Ce mouvement mystique et non violent, animé par un frère pénitent franciscain fut encouragé par les seigneurs Polo et Arrigo : fils cadets d'Arrigo Strambo d'Attalà et petits-fils du célèbre Giudice. Ses membres s'imposaient des pénitences, des flagellations et préconisaient humilité, simplicité, pauvreté. Dénonçant le faste des "puissants", ils refusaient de payer l'impôt mais aussi de se marier... d'où une réputation imméritée de débauchés. Vers 1352, l'évêque d'Aleria excommunie les adeptes de ce mouvement qui comptait alors une dizaine d'établissements en Corse. A la fin de 1352 les Ghjuvannali en appelent à l'archevêque de Pise et obtiennent la levée de l'excommunication.
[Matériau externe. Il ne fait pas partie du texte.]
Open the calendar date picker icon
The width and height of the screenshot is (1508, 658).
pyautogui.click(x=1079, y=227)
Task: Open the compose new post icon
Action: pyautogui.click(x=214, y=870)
En 1354, avant de mourir, l'évêque d'Aleria, Monseigneur Raimondo, s'adresse au Pape Innocent VI. Il lui dit que les Ghjuvannali sont des illuminés, superstitieux, hérétiques, schismatiques et irrespectueux envers l'autorité épiscopale; Innocent VI, se fiant aux dires de l'évêque, excommunie les Ghjuvannali avant de mourir. Son successeur, Urbain V, un bénédictin, maintient l'excommunication et envoie un légat en Corse. Ce légat, fort du soutien de nombreux seigneurs locaux, organise une sainte croisade militaire dans la région de Carbini et en Corse orientale, au nom d'une Religion qui ordonne dans son 5ème commandement "tu ne tueras point"; de 1363 à 1364, à Carbini, Zevaco, Ghisoni, en Alesani... on massacrera 20 à 30 000 Ghjuvannali, femmes et enfants compris. Adeptes de la non violence, la plupart des Ghjuvannali n'opposèrent aucune résistance, leur seule alternative était la fuite ou la mort.